Comment les personnes grosses sont-elles représentées dans les films et séries ?

23 janvier 2024 à 6h00 par Étienne Escuer

Dans Avengers : Endgame, Chris Hemsworth porte un "fat suit".
Dans Avengers : Endgame, Chris Hemsworth porte un "fat suit".
Crédit : Avengers : Endgame / Marvel Studios

Malgré un progrès ces dernières années, la représentation des personnes grosses reste encore problématique dans les films et séries.

 

Êtes-vous capables de citer, en quelques secondes, le nom de quelques acteurs et actrices internationales grosses ? Probablement pas, et c’est normal, en raison de leur invisibilisation encore aujourd’hui. « Il y a une volonté depuis trois ou quatre ans d’un tout petit peu plus visibiliser les personnages gros, mais globalement, on n’a pas envie qu’ils soient les premiers rôles », explique Marie de Brauer, créatrice de contenus qui travaille sur la question de la grossophobie. « Comparé aux années 1990 où les rôles étaient vraiment horribles, les personnages gros sont aujourd’hui un peu plus sympas, mais ce ne sont pas les héros. »

 

« Le corps gros renvoie du négatif »

 

Comment expliquer cette invisibilisation des personnes grosses à l’écran ? « Par la grossophobie qui est partout », estime Marie de Brauer. « On a apposé aux corps gros des clichés, on se dit que ce n’est pas cinématographique.
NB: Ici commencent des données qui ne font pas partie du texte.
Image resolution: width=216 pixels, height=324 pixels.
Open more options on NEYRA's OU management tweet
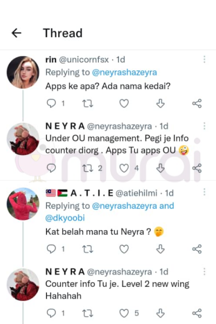tap(204, 126)
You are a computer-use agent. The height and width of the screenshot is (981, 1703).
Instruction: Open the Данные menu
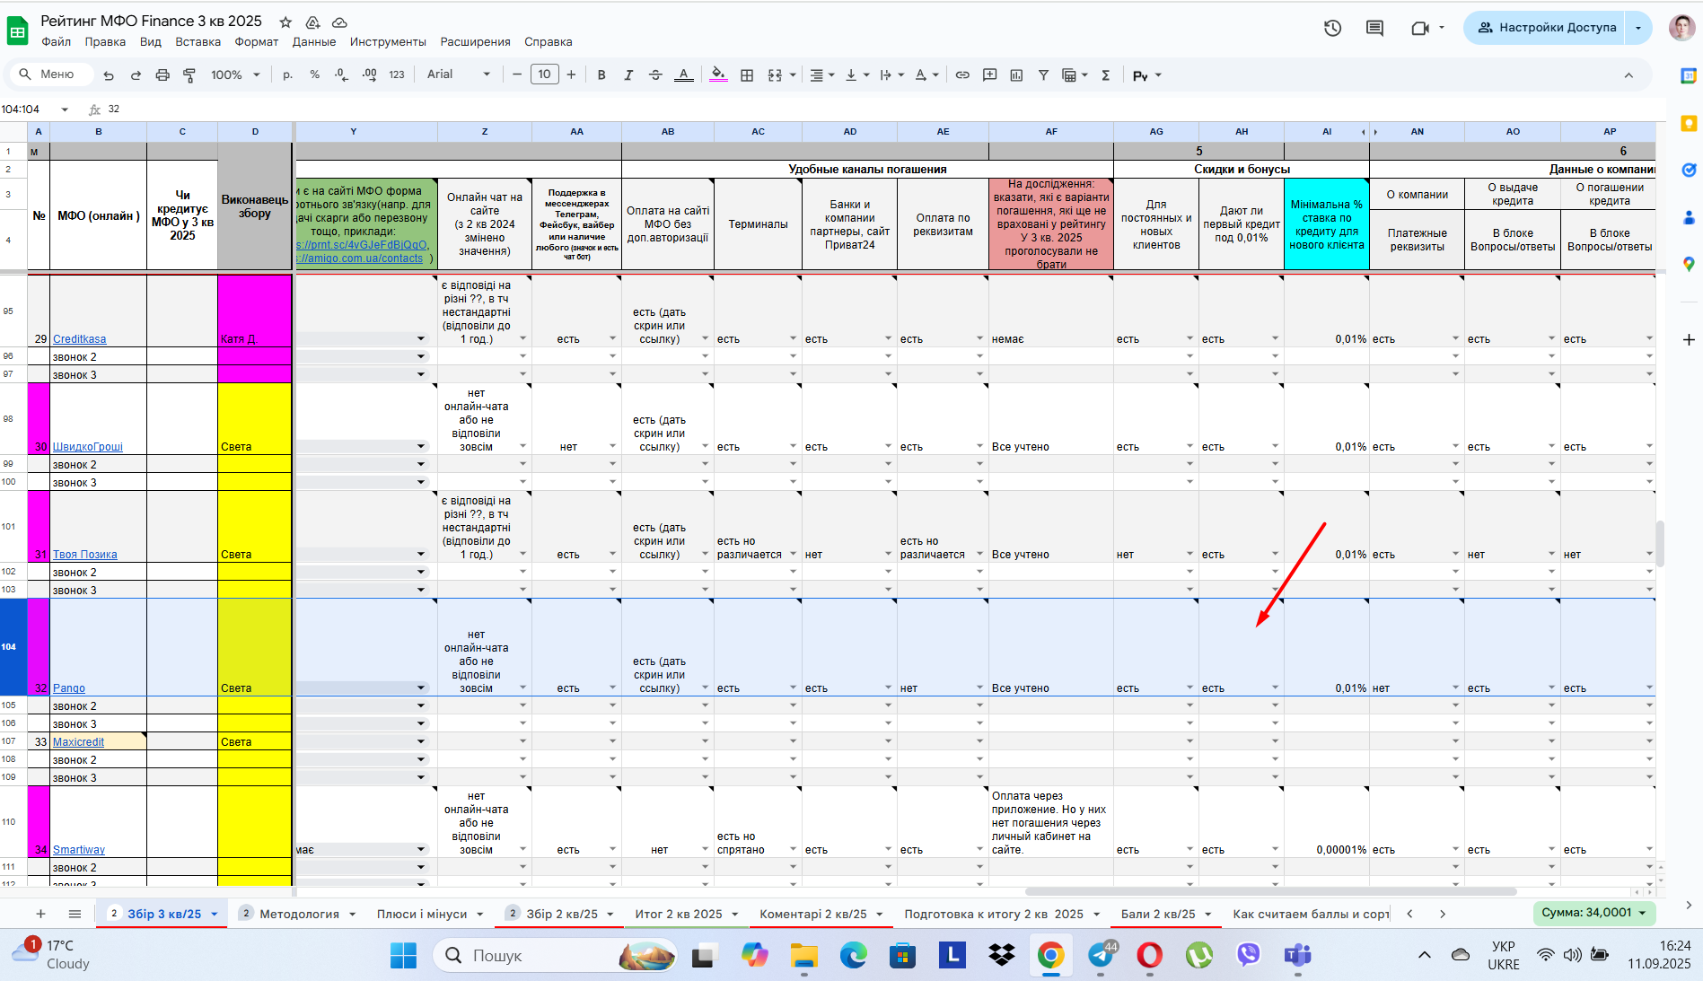pyautogui.click(x=314, y=42)
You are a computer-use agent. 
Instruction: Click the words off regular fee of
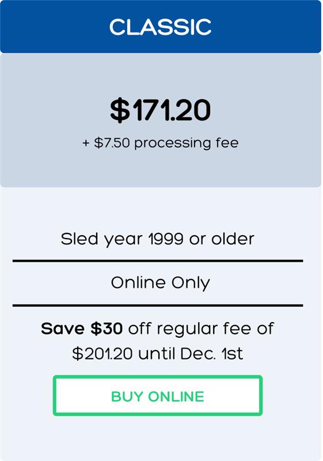tap(201, 328)
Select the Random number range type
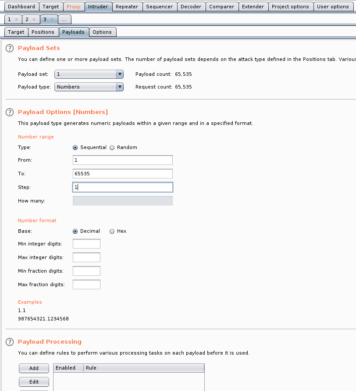The image size is (356, 391). 112,148
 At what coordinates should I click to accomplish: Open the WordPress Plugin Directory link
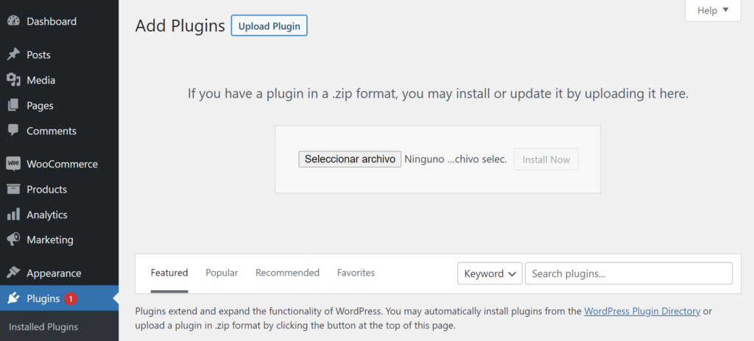pyautogui.click(x=642, y=311)
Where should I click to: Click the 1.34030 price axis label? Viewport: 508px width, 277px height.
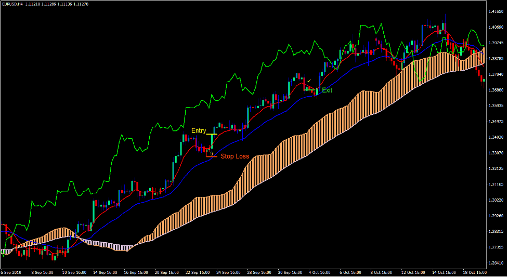click(x=496, y=137)

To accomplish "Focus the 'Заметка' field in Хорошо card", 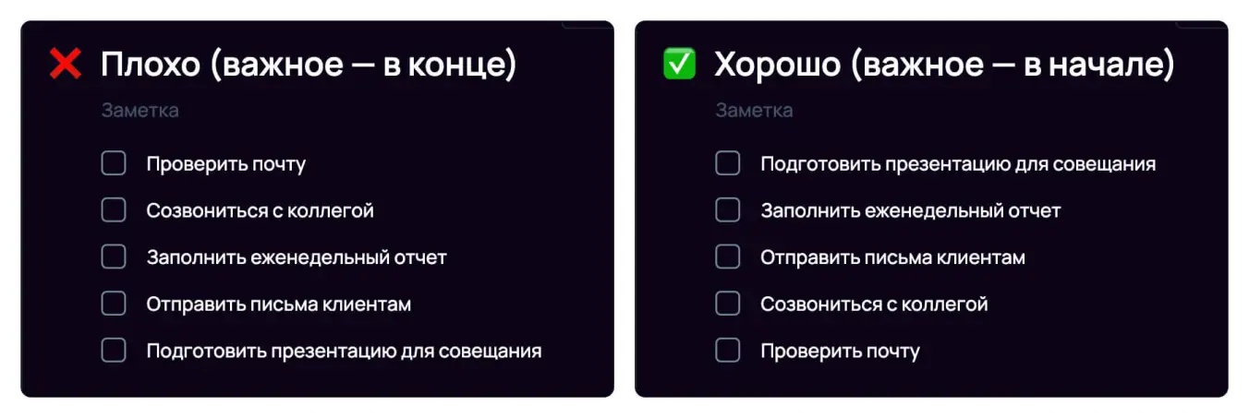I will (x=754, y=111).
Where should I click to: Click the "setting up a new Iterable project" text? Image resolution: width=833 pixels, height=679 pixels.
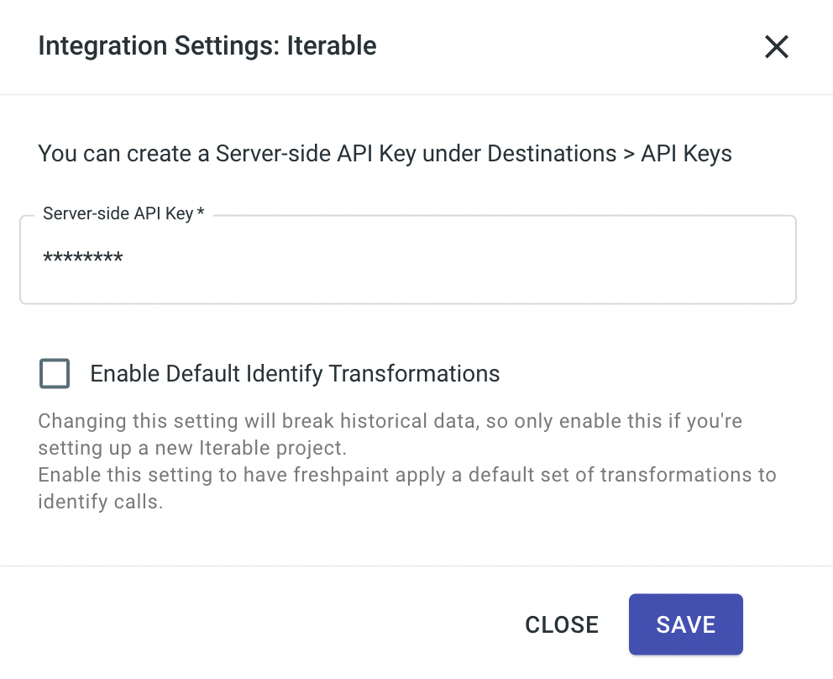coord(191,446)
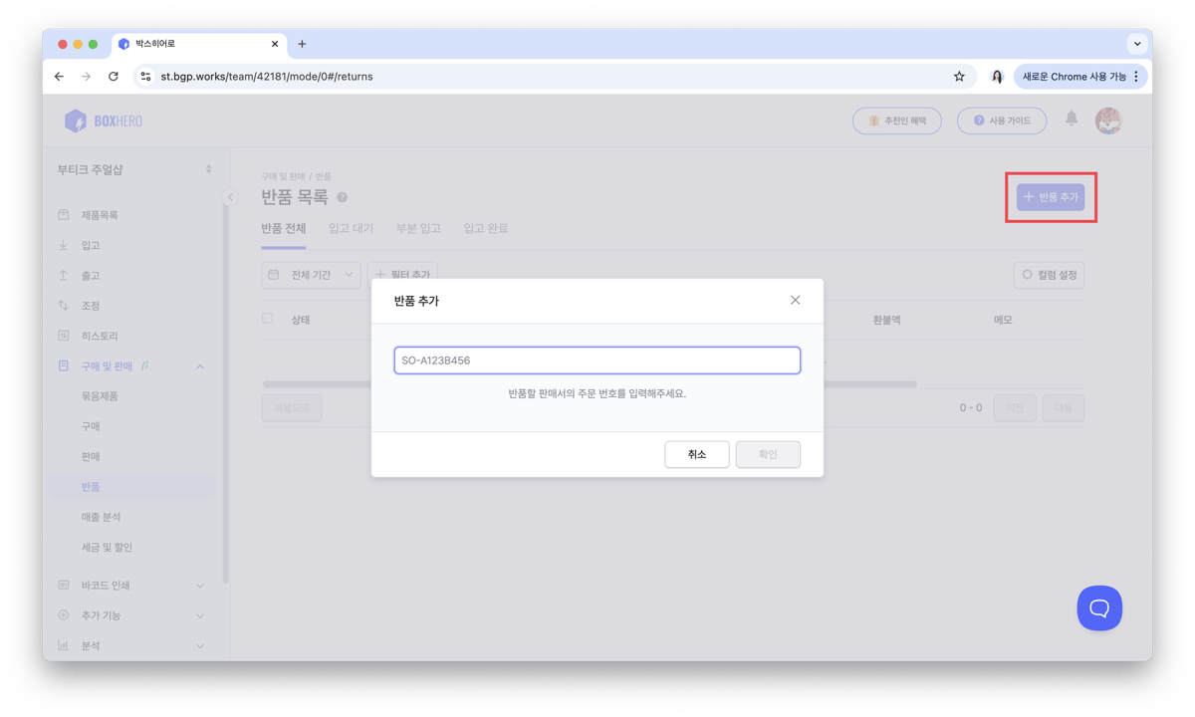1195x717 pixels.
Task: Select 제품목록 in the sidebar menu
Action: (100, 215)
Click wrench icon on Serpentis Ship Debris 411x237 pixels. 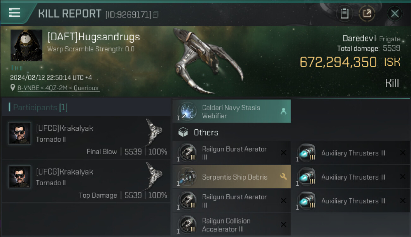[x=283, y=177]
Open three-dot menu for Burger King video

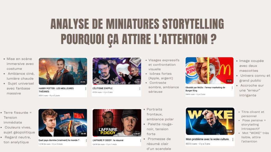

De par les discriminations qu’elles vivent, les personnes grosses ont aussi moins envie d’être publiques. » Selon la créatrice de contenus, « le corps gros renvoie du négatif, de la maladie, du dégoutant, du monstrueux, et on n’a pas envie de mettre ça en image quand on fait une comédie romantique ». Pourtant, poursuit Marie de Brauer, « c’est en valorisant les corps gros que le regard des gens change ».

 

Comme pour les personnes racisées ou LGBT+, la question de la représentation est en très importante. « Plus on rend quelque chose invisible, plus on le rend anormal, alors que plus on est habitué à le voir, moins c’est curieux car c’est la norme, finalement », rappelle Marie de Brauer. Mais pourquoi, alors que la représentation des personnes racisées ou LGBT+ s’est fortement améliorée, le travail est-t-il pour long pour les personnes grosses ? « Dans le militantisme en général, ce combat passe un peu au second plan. On a tendance à ne pas se rendre compte à quel point ça touche en profondeur les gens. La haine en face des personnes grosses est anormalement grande. »

 

Des rôles clichés

 

Quand elles apparaissent à l’écran, les personnes grosses doivent souvent se contenter de rôles clichés. « Je peux vraiment compter sur les doigts d’une main les rôles où je me dis "ah, trop chouette, c’est une belle représentation !" », confie Marie de Brauer. « On a eu longtemps le personnage gros drôle qui va servir au héros ou le personnage dégueulasse et déprimant, ou même le personnage méchant. Dans les Disney, il y a beaucoup de méchants qui sont gros ! » Dans les années 1990, de nombreux films et séries ont également eu recours aux « fat suits », des costumes pour faire grossir les comédiens, à l’image de Courtney Cox (Monica Geller) dans Friends. « Être gros, ce n’est pas un déguisement, c’est un corps », rappelle Marie de Brauer. « Et il y a des acteurs et des actrices grosses qui seraient ravis de jouer des rôles. » La pratique n’est pas encore totalement abandonnée, à l’image des prothèses portées récemment par Chris Hemsworth (Thor) dans Avengers Endgame ou Brendan Fraser, oscarisé dans The Whale.

 

Quand des personnes grosses obtiennent un rôle, le poids est encore aujourd’hui très souvent intégré au scénario. « Il n’y a jamais de personnages gros où on va juste suivre leur histoire d’amour, par exemple », constate Marie de Brauer. « Mais des fois, c’est vraiment bien fait, comme dans la série This is us. On parle du fait qu’un personnage gros veut perdre du poids, mais c’est fait de manière très sensible. » Si la créatrice de contenus estime « qu’il est dommage de se cantonner à ça », elle concède « que c’est la réalité des personnes grosses, tous les jours on nous rappelle qu’on doit maigrir ». A l’avenir, Marie de Brauer espère ainsi voir se développer des rôles où le poids d’une personne grosse n’a aucun impact sur le scénario. « Il y a des personnes grosses pour qui le poids est une obsession au quotidien, mais d’autres aussi pour qui le quotidien, c’est aller au travail, payer ses factures, aller danser le samedi, etc. Ce serait bien que ça soit retranscrit dans la fiction », conclut-elle.

 

Les œuvres conseillées par Marie de Brauer avec des personnes grosses correctement représentées : My Mad Fat Diary, This is us, Euphoria, Empire.